Estupro no casamento. É possível?

Sim, é possível. Quando a mulher é forçada a manter relação sexual, esta pode ser reconhecida como estupro, mesmo entre um casal. O estupro marital é reconhecido pela Lei 10.015 de 2009.

estupro marital - Gazeta de Chapecó

Nesta semana a comunidade chapecoense debateu a questão do estupro numa relação conjugal. A palestra “Contrato sexual: Aceitação do estupro marital e a flexibilização da violência” foi ministrada pela advogada e pesquisadora Fernanda Pacheco Amorim. A promoção foi do Centro de Referência em Direitos Humanos Marcelino Chiarello, em parceria com a UFFS (Universidade Federal Fronteira Sul).

De acordo com a advogada, até bem pouco tempo atrás a legislaçao não reconhecia a possibilidade do conjuge estuprar a própria companheira. Essa situação foi reconhecida por meio da Lei 10.015 de 2009. “Foi feita essa alteraçao reconhecendo que o estupro pode ocorrer dentro de um relacionamento, porque na prática isso acontece. A mulher não necessariamente tem que querer sempre, mas ainda é visto como uma obrigação”, comenta Fernanda.

Outra dificuldade enfrentanda pelas mulheres está prevista no Código Civil, que traz a ideia do débito conjugal. Ou seja, a relação sexual é um dever dentro do casamento. De acordo com Fernanda, o débito conjugal é usado para anular o contrato de casamento, embora grande parte dos tribunais brasileiros entenda que não se pode cobrar a relação à força.

Entretanto, na prática não é sempre assim que as coisas ocorrem. Juridicamente falando, o estupro marital é lei e não há mais o que se discutir, deve ser cumprido e os culpados devem ser punidos. “Só que a aplicação disso não é feita da forma como deveria. Usa-se de subterfúgio jurídicos para absolver o acusado, porque a gente ainda vive uma cultura patriarcal e machista muito forte”, comenta a advogada.

“A nossa legislação hoje traz a igualdade entre o homem e a mulher e a igualdade de direitos e deveres no casamento, tanto que a ideia do débito conjugal vale tanto para o homem como para a mulher, os dois poderiam anular um casamento por isso, mas na prática não é isso que se vê”, expressa Fernanda.

Um exemplo de decisão judicial

A advogada Fernanda Amorim analisa uma decisão de 2010 sobre violência doméstica e estupro marital do Tribunal de Justiça do Mato Grosso do Sul. Aconteceu o estupro, foi reconhecido que houve o estupro no casamento, mas os desembargadores, em sua análise, aplicam o princípio da consunção: é quando um crime maior absolve um crime menor, explica ela. “Só que eles aplicam de maneira deturpada”, acrescenta.

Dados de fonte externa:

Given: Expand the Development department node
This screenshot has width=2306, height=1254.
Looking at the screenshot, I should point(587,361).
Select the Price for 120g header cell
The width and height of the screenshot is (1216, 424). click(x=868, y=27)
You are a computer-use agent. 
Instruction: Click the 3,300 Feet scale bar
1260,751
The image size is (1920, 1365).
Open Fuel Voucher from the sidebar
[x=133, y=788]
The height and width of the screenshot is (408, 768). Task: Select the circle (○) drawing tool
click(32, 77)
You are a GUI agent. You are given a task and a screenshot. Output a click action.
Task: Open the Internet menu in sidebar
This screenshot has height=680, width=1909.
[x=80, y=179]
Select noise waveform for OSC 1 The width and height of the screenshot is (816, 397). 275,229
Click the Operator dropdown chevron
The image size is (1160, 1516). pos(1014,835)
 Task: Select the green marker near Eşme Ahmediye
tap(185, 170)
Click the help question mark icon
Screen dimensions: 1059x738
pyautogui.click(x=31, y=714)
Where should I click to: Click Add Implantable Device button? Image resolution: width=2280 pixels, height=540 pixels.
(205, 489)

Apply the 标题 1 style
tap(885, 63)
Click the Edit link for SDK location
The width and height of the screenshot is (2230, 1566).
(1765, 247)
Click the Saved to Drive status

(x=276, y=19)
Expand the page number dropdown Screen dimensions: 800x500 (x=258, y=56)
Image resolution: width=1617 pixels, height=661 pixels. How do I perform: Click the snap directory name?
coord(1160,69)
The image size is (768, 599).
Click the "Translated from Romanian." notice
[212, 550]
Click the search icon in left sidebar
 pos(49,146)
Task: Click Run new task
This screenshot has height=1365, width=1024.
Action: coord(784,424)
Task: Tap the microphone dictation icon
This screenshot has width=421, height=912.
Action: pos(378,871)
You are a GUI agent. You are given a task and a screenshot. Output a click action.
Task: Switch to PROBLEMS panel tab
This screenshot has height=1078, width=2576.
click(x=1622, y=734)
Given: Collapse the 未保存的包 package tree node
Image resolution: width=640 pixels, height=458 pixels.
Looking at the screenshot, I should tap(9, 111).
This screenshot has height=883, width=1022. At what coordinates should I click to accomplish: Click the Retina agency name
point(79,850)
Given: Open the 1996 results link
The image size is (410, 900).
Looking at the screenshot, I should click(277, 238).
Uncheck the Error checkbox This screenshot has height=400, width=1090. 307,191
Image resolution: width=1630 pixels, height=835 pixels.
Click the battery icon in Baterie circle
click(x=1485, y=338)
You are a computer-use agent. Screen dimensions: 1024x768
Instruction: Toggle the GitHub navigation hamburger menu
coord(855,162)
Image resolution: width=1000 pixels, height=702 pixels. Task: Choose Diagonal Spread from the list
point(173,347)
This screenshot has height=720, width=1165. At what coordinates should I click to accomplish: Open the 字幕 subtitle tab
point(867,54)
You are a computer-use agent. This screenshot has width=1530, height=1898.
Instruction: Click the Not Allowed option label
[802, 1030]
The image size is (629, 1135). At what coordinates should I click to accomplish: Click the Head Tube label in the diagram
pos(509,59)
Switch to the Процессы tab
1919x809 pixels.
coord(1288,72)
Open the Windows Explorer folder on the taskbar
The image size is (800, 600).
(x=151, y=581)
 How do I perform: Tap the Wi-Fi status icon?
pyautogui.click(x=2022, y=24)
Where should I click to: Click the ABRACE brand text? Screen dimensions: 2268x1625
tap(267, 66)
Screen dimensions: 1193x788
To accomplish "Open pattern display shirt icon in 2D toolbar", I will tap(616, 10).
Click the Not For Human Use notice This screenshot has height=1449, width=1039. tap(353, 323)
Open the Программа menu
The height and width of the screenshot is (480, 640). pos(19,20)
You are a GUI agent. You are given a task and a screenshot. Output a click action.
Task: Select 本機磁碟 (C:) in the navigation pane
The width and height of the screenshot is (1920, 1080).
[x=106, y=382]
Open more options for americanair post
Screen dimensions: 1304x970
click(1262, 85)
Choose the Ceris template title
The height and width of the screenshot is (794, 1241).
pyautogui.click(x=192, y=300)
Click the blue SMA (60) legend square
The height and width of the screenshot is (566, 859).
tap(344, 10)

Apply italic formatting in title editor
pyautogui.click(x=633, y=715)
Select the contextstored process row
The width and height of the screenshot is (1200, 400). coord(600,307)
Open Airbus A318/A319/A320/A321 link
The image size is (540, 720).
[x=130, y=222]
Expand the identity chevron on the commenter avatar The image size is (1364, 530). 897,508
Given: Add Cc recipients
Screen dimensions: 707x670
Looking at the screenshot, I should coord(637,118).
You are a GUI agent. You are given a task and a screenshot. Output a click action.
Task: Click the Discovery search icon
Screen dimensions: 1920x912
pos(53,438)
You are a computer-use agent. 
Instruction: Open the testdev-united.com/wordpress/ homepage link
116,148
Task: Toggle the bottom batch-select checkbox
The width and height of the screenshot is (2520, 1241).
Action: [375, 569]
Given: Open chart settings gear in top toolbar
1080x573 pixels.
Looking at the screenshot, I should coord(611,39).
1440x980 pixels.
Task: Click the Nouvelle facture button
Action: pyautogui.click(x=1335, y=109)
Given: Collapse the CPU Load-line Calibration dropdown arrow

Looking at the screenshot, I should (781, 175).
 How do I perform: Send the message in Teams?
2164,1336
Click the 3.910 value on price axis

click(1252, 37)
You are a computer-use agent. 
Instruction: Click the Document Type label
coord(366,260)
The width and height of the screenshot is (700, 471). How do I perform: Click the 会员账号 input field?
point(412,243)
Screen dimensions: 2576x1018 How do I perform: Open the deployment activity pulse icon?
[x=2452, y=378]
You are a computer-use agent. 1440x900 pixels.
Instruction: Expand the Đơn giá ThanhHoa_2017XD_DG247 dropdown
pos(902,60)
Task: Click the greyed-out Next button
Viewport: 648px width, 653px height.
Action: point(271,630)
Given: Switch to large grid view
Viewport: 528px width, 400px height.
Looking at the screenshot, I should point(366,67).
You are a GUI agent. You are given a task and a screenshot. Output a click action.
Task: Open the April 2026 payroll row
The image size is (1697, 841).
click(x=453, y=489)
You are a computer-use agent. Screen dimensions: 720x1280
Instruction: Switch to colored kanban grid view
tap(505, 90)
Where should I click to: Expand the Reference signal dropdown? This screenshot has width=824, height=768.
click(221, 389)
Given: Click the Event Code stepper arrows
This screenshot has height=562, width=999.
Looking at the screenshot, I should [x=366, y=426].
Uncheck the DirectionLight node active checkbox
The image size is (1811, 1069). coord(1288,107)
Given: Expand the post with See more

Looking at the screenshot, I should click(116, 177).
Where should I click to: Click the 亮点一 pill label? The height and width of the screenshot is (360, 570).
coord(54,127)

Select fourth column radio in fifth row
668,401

Fernanda conta que o marido batia e fazia ameaças para a esposa, e os desembargadores entenderam que a lesão corporal e o crime de ameaça absolveram o estupro, e não condenaram o homem por isso. “Eles fizeram uma análise totalmente deturpada da situação, porque eles admitem que houve a relação sexual, só que os desembargadores, no Tribunal, desacreditam da palavra da vítima. Aplicam esse princípio de forma deturpada, justificam as atitudes por questões hormonais, fazem uma fundamentação que de jurídica não tem nada, é uma fundamentação machista”, ressalta a advogada.

Segundo Fernanda, os Tribunais em todo o país tomam esse tipo de decisão. “Não tão escrachado, eles usam de outros subterfúgios para absolver, porque os nossos tribunais são arcaicos. São desembargadores em regra da época da Ditadura Militar, e machistas, criados dentro dessa cultura, foram criados com a cultura patriarcal muito forte e eles a reproduzem”, analisa ela.

A pesquisadora e advogada lançará um livro com a análise desse caso, apontando os machismos presentes na decisão. A publicação também contará com artigos abordando outros tipos de violência.